Metadata-Version: 2.4
Name: interp_embed
Version: 0.1.0
Summary: Toolkit for analyzing unstructured datasets with sparse autoencoders
Author: Nick Jiang
License: MIT
Keywords: sparse-autoencoders,sae,interpretability,machine-learning,dataset-analysis,embeddings
Classifier: Development Status :: 3 - Alpha
Classifier: Intended Audience :: Science/Research
Classifier: License :: OSI Approved :: MIT License
Classifier: Programming Language :: Python :: 3
Classifier: Programming Language :: Python :: 3.10
Classifier: Programming Language :: Python :: 3.11
Classifier: Programming Language :: Python :: 3.12
Classifier: Topic :: Scientific/Engineering :: Artificial Intelligence
Requires-Python: >=3.10
Description-Content-Type: text/markdown
License-File: LICENSE
Requires-Dist: goodfire==0.3.4
Requires-Dist: python-dotenv==1.0.1
Requires-Dist: pandas==2.2.3
Requires-Dist: scikit-learn==1.6.1
Requires-Dist: ipykernel
Requires-Dist: tqdm==4.67.1
Requires-Dist: openai>=1.0.0
Requires-Dist: scipy>=1.10.0
Requires-Dist: numpy>=1.24.0
Requires-Dist: torch>=2.0.0
Requires-Dist: transformers>=4.30.0
Requires-Dist: sae-lens>=3.0.0
Requires-Dist: transformer-lens>=1.0.0
Requires-Dist: huggingface-hub>=0.16.0
Requires-Dist: pydantic>=2.0.0
Dynamic: license-file
Dynamic: requires-python

# InterpEmbed

`interp_embed` is a toolkit for analyzing unstructured (ex. text) datasets with sparse autoencoders (SAEs). It can quickly compute and efficiently store feature activations for data analysis.
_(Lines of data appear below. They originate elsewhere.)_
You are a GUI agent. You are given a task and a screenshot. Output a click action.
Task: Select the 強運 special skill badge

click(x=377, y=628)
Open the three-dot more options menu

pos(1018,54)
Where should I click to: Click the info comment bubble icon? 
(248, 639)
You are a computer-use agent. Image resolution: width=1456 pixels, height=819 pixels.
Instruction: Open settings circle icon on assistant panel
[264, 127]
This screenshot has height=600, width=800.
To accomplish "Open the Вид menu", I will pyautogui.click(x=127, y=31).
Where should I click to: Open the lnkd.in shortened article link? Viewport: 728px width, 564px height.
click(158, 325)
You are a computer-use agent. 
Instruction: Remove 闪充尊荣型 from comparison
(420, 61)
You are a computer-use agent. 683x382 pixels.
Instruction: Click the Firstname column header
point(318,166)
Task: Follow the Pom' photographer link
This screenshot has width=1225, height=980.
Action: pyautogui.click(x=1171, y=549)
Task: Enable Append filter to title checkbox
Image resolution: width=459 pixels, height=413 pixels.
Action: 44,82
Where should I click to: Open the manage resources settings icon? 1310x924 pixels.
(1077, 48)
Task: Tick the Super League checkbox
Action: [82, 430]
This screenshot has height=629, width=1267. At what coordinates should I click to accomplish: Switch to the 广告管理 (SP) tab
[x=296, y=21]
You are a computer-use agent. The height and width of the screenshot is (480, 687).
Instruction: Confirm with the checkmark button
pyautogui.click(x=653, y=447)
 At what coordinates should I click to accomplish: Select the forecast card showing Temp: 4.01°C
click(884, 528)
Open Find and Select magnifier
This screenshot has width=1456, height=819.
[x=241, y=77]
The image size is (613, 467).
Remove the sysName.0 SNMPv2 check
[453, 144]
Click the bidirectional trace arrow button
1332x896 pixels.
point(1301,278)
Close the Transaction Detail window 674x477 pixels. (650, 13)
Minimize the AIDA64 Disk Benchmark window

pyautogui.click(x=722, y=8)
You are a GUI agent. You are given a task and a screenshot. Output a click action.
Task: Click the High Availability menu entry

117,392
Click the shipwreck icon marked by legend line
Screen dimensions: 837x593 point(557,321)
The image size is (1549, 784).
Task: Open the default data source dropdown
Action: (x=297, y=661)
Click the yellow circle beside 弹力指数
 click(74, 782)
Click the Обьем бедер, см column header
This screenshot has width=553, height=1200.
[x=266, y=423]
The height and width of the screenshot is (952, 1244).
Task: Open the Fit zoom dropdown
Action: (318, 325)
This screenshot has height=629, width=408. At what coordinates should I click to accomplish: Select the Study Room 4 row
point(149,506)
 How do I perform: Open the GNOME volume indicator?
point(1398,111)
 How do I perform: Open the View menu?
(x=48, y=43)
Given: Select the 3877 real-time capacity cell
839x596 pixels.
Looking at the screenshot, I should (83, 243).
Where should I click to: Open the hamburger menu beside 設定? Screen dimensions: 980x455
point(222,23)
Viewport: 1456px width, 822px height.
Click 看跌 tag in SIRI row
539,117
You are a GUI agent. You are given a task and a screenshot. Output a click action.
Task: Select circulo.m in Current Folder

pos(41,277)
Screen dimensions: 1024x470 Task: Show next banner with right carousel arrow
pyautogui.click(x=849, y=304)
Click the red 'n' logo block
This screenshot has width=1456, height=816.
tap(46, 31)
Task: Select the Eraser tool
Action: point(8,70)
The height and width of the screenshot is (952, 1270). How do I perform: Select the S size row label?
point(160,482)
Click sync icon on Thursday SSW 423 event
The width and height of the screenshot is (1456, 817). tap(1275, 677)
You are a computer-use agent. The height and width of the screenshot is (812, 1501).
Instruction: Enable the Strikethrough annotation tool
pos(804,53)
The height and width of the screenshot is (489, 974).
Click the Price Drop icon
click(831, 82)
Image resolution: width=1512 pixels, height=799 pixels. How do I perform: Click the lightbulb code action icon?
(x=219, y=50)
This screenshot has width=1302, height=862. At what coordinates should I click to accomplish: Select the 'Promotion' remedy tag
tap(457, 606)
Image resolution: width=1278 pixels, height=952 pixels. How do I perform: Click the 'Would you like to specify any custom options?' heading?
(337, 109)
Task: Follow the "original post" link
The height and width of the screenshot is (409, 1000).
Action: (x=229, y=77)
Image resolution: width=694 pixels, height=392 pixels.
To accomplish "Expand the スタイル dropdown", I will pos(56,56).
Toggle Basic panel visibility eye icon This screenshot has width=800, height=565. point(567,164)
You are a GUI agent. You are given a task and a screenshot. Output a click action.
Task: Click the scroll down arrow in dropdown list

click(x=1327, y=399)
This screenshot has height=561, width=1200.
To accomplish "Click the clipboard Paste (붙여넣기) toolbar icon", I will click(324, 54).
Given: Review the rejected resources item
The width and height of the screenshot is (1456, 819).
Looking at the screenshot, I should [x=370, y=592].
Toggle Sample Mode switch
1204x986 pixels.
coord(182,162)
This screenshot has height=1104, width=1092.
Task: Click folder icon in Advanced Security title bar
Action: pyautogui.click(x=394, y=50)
Given a dataset of documents, `interp_embed` creates sparse, high-dimensional, interpretable embeddings, where each dimension maps to a concept like syntax or topic, for a variety of downstream analysis tasks like dataset diffing, concept correlations, and directed clustering.

## Setup

**With uv (recommended):**
```bash
uv sync  # To install uv, see https://docs.astral.sh/uv/getting-started/installation/
```

**Without uv (using pip):**
```bash
pip install -r requirements.txt
```

Create a `.env` file that has `OPENROUTER_API_KEY` and `OPENAI_KEY`. We use these models for creating feature labels if they don't exist.

## Quickstart
First, create a dataset object. We currently support SAEs from SAELens (`LocalSAE`) and Goodfire (`GoodfireSAE`).

```python
from interp_embed import Dataset
from interp_embed.saes import GoodfireSAE
import pandas as pd

# 1. Load a Goodfire SAE or SAE supported through the SAELens package
sae = GoodfireSAE(
    variant_name="Llama-3.1-8B-Instruct-SAE-l19",  # or "Llama-3.3-70B-Instruct-SAE-l50" for higher quality features
    device="cuda:0", # optional
    quantize=True # optional
)

# 2. Prepare your data as a DataFrame
df = pd.DataFrame({
    "text": ["Good morning!", "Hello there!", "Good afternoon."],
    "date": ["2022-01-10", "2021-08-23", "2023-03-14"] # Metadata column
})

# 3. Create dataset - computes and saves feature activations
dataset = Dataset(
    data=df,
    sae=sae,
    field="text",  # Optional. Column containing text to analyze
    save_path="my_dataset.pkl"  # Optional. Auto-saves progress, which enables recovery if computations fail
)

# 4. In the future, load saved dataset to skip expensive recomputation.
dataset = Dataset.load_from_file("my_dataset.pkl") # # If some activations failed, use 'resume=True' to continue.
```

Here are some commonly used methods.
```python
# Get feature activations as a sparse matrix of shape (N = # documents, F = # features)
embeddings = dataset.latents()

# Get the feature labels if they exist from the SAE
labels = dataset.feature_labels()

# Pass in a feature index to get a more accurate label
new_label = await dataset.label_feature(feature = 65478) # example: "Friendly greetings"

# Annotate a document for a given feature, marking activating tokens with << >>.
annotated_document = dataset[0].token_activations(feature = 65478)

# Extract a list of top documents for a given feature
top_documents = dataset.top_documents_for_feature(feature = 65478)
```

For analyses (e.g. dataset diffing, correlations) done on example datasets, see the `examples/` folder.

## How does this work?

To embed a document, we pass the data into a "reader" LLM and use a sparse autoencoder (SAE) to decompose its internal representation into interpretable concepts known as "features". The number of features per SAE varies from 1000 - 100000. A SAE produces a sparse, high-dimensional vector of feature activations per token that we aggregate into a single document embedding.